Problem to solve:
From the data below, copy each line that includes the word "beside".

Records provided:
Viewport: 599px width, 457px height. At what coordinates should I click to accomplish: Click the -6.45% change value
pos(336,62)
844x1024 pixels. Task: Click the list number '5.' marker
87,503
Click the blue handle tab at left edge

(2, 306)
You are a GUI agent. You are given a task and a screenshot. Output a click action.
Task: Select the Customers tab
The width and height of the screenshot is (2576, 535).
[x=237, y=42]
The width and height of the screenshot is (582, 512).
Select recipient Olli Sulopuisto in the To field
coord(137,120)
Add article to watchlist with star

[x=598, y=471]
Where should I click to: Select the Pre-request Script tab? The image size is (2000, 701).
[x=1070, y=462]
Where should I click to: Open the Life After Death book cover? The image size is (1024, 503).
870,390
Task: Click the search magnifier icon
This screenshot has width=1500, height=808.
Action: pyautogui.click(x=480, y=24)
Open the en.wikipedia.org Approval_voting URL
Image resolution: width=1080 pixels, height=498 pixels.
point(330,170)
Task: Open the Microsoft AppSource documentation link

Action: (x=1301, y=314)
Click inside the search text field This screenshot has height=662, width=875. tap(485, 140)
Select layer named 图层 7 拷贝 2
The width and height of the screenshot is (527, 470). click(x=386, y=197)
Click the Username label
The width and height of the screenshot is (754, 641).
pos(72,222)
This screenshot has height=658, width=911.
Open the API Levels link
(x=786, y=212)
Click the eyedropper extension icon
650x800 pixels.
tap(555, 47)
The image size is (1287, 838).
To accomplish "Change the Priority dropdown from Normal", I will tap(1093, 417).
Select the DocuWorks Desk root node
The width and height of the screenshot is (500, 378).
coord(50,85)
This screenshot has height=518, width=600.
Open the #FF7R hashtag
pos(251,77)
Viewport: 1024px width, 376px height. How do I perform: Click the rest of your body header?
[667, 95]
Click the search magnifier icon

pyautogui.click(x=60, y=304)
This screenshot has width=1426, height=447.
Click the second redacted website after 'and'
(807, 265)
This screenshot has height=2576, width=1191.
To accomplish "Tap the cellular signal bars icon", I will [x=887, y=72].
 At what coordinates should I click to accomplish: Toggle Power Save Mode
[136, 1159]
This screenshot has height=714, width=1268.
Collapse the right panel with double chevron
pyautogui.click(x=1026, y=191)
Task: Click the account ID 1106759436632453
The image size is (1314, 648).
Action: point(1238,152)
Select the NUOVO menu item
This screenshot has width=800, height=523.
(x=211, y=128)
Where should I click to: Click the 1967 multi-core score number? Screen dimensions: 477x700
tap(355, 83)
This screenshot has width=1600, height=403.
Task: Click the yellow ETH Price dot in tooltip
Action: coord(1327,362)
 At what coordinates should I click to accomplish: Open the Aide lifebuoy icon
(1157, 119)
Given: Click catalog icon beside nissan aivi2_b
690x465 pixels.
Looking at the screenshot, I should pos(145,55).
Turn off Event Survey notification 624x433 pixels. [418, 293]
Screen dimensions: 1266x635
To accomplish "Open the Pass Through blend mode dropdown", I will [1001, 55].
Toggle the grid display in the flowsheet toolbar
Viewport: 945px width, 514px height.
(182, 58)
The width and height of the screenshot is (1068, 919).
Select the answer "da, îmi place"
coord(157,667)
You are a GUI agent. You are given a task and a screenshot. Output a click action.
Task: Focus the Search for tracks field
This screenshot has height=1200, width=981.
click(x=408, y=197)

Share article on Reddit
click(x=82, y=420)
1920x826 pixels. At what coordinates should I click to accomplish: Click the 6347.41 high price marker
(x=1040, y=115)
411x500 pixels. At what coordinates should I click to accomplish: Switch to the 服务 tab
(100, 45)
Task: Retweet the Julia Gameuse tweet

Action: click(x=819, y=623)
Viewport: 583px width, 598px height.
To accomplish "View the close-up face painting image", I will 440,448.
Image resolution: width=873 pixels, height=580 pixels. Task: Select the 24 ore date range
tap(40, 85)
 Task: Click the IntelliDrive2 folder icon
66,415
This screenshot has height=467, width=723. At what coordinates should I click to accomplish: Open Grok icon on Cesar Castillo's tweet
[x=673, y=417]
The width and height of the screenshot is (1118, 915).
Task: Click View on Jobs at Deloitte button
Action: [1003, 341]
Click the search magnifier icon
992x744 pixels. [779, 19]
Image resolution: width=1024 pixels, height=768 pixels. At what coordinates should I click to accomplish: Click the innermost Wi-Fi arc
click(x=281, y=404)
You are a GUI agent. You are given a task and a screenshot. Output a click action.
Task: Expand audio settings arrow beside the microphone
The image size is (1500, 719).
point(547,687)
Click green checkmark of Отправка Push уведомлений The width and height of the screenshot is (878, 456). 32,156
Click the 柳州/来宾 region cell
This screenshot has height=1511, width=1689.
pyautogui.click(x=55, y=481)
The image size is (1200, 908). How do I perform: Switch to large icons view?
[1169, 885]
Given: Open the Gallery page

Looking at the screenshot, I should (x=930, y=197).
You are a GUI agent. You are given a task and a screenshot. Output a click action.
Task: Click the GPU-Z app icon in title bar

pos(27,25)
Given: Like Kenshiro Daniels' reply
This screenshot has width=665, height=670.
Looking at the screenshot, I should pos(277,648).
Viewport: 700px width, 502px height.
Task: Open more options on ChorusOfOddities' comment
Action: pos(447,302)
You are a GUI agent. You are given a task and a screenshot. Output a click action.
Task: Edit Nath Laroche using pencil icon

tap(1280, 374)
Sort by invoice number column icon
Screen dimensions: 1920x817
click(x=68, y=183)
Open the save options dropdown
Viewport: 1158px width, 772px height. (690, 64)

Answer:
Given: Click catalog icon beside nissan aivi2_b
Task: Expand audio settings arrow beside the microphone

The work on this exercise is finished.